---- Exercise material
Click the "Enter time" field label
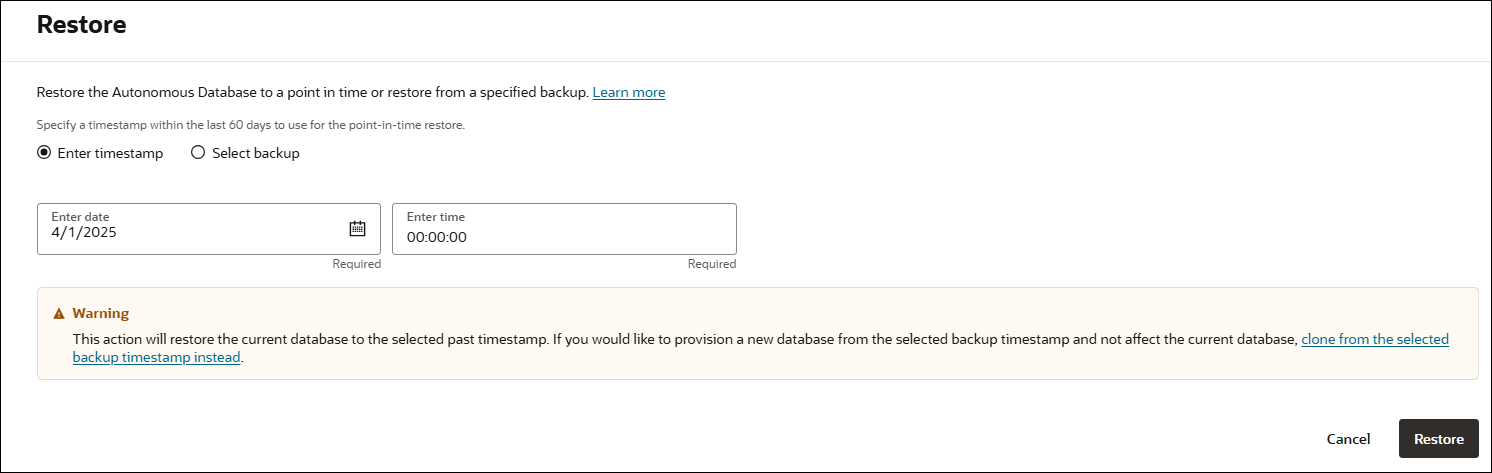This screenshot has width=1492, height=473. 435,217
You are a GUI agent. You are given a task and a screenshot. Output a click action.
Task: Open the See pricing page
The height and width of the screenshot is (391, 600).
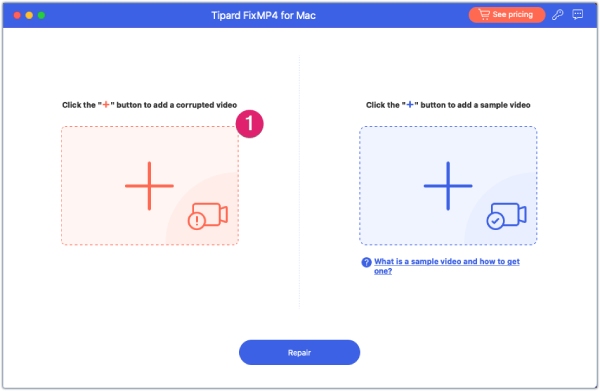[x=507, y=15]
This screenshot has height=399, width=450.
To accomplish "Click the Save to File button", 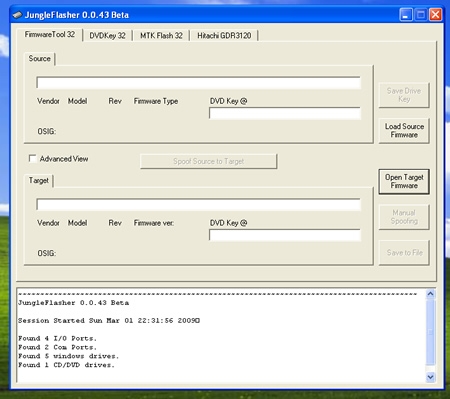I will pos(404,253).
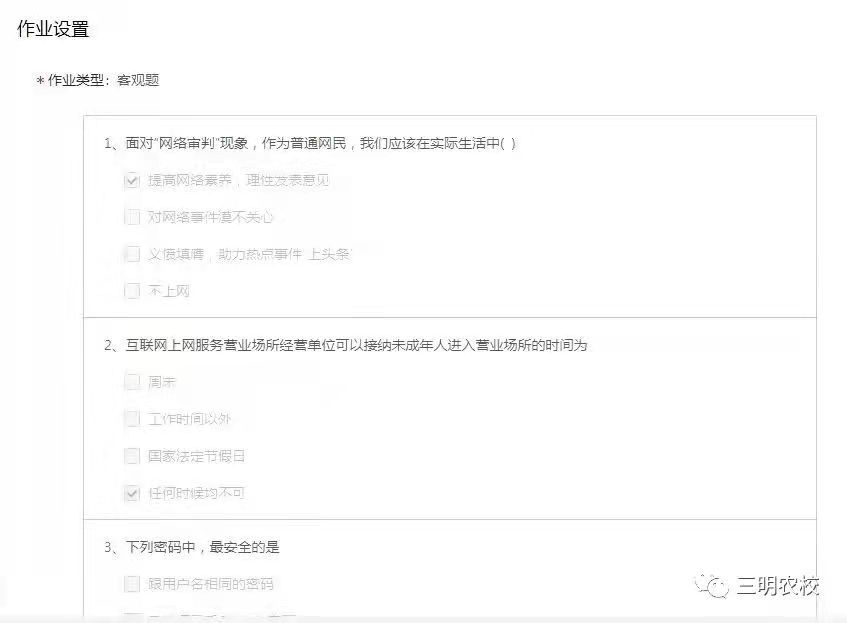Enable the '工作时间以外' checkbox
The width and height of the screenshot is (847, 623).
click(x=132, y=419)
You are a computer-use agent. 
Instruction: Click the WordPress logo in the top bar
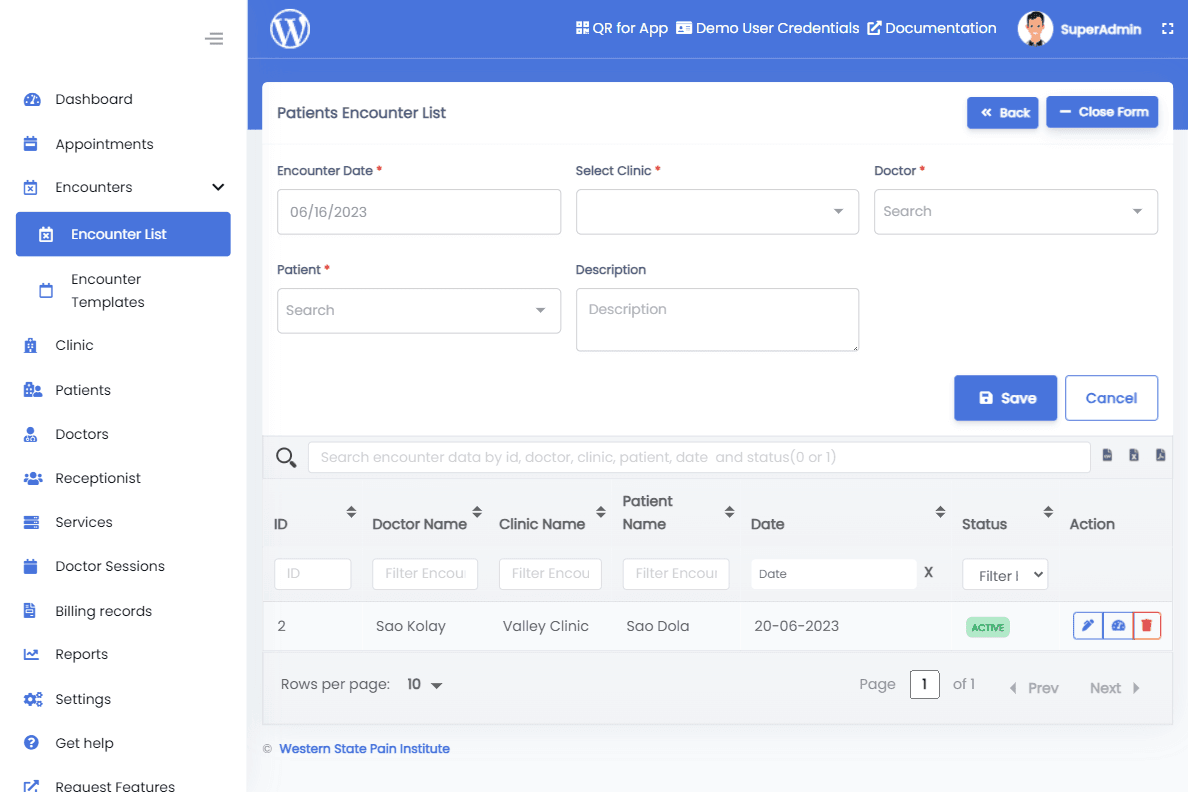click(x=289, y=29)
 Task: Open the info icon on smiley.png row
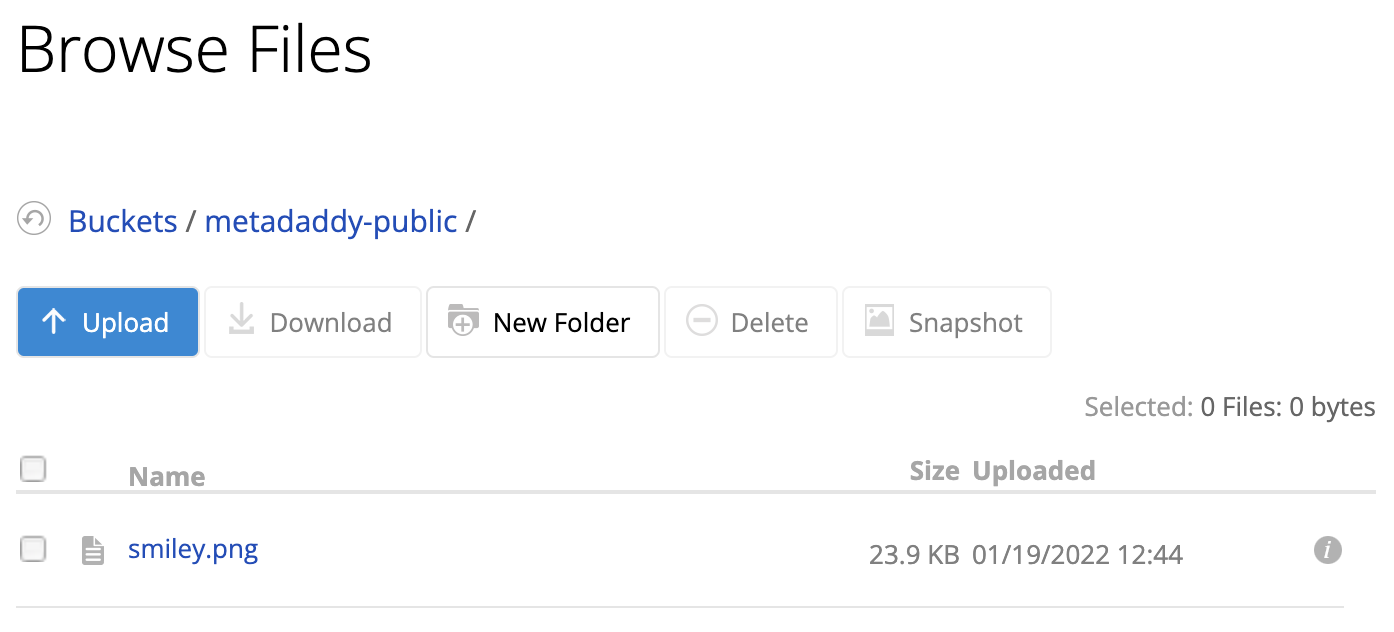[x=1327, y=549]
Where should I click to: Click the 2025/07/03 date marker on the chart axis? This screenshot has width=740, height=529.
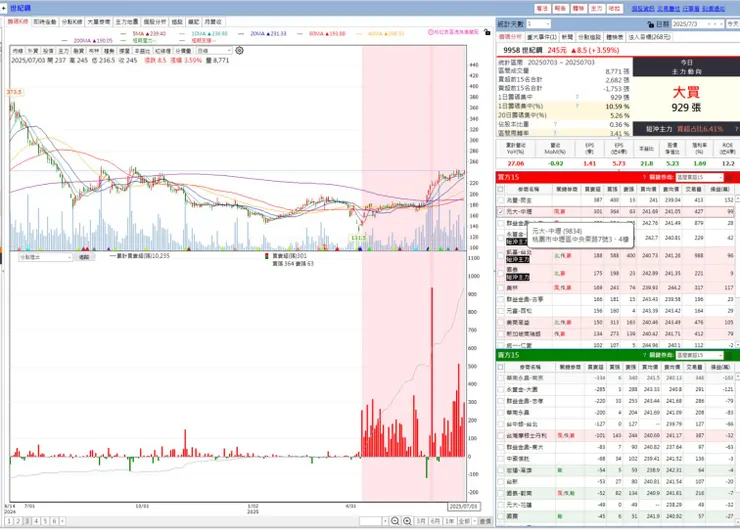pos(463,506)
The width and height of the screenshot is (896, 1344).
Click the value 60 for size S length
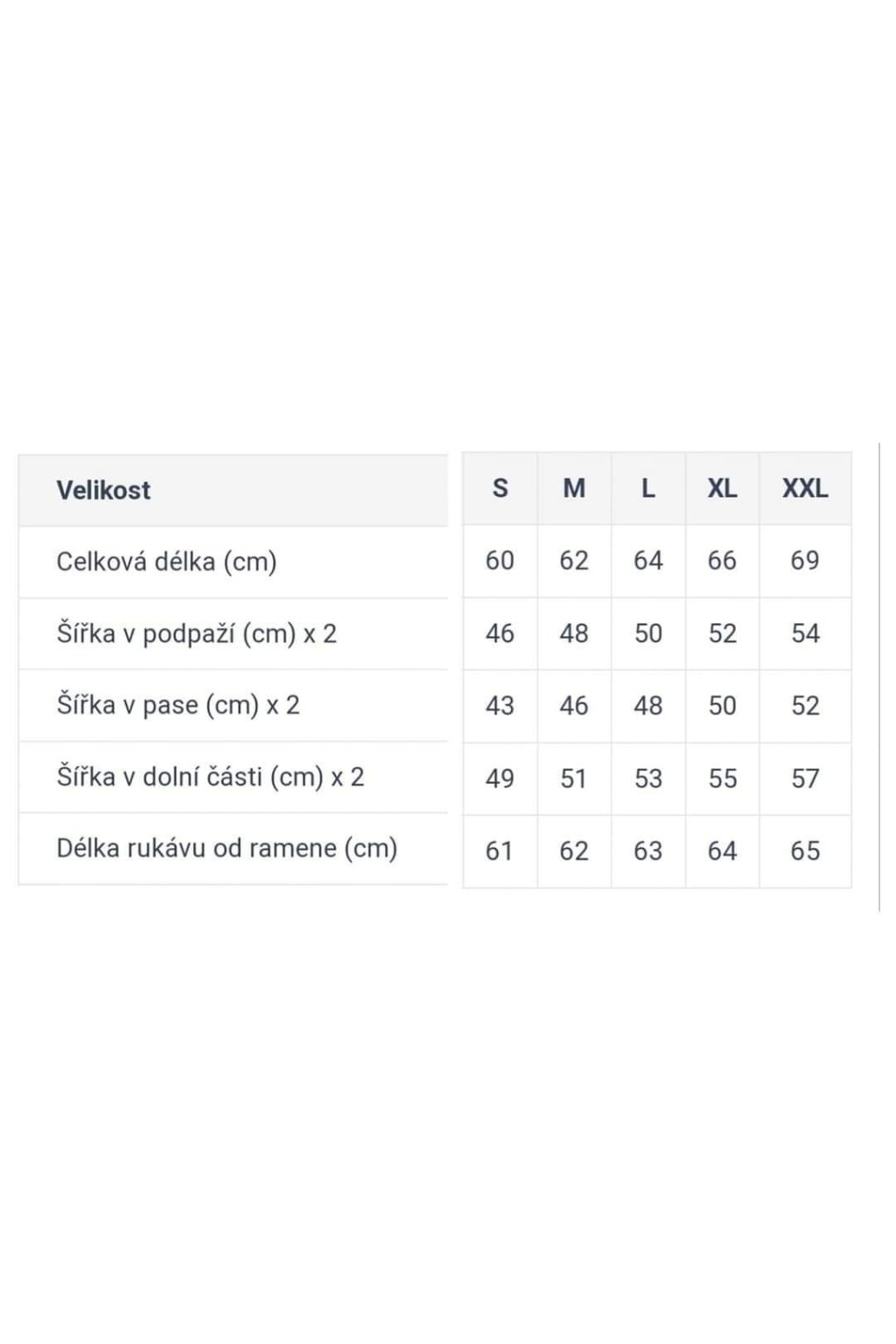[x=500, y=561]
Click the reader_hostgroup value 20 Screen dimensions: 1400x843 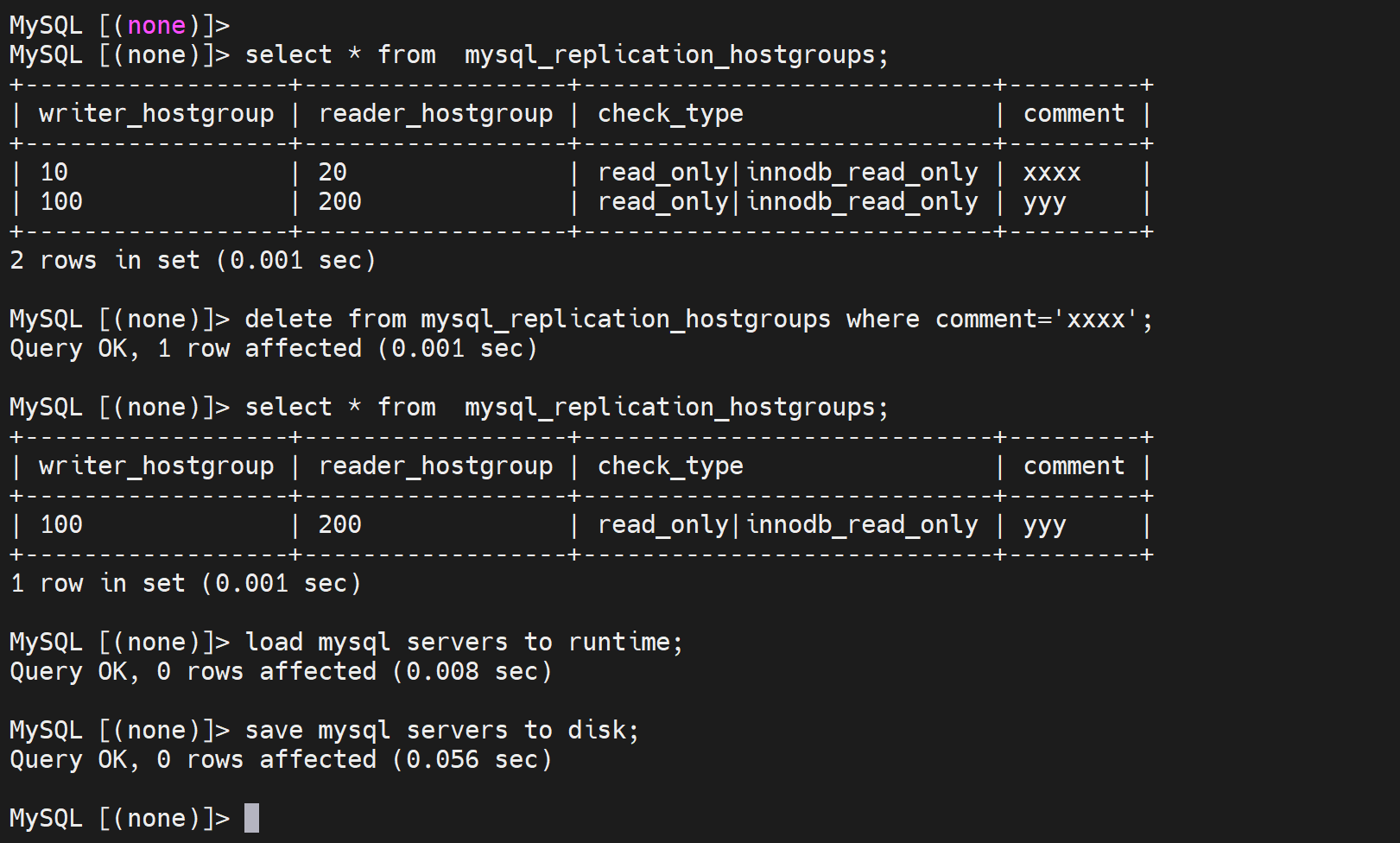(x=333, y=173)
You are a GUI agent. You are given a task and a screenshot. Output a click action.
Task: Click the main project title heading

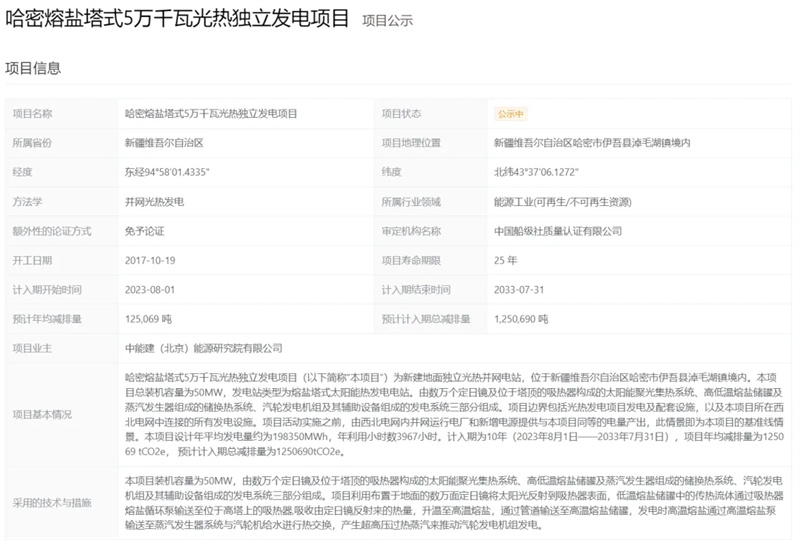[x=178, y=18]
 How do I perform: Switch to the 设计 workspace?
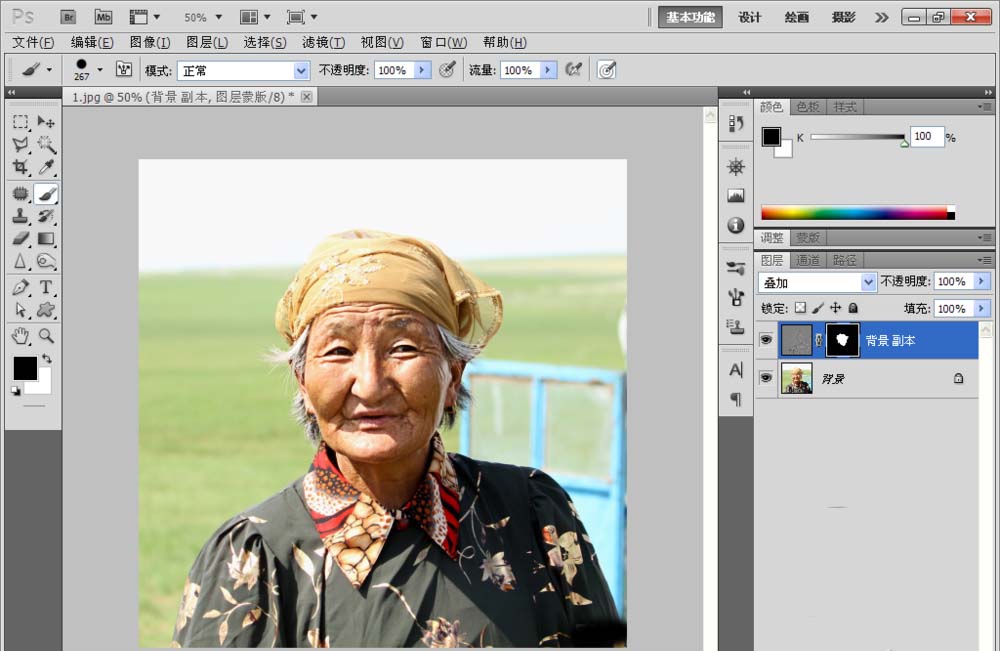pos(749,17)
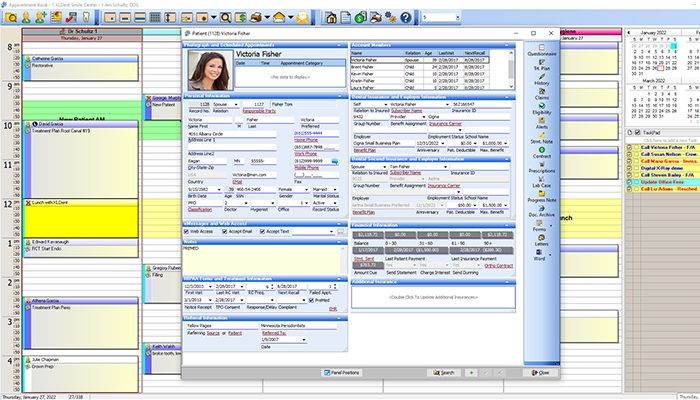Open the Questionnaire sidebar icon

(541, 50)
--------
• _Aim of the task_
Could you repeat word for word only the lines from the one that contains "Task: Click the main project title heading" through the end of the listing, leaving out the pictures?

• _Task response_
Task: Click the main project title heading

[x=178, y=18]
 How do I perform: Switch to the 设计 workspace?
pos(749,17)
Open the Questionnaire sidebar icon

(541, 50)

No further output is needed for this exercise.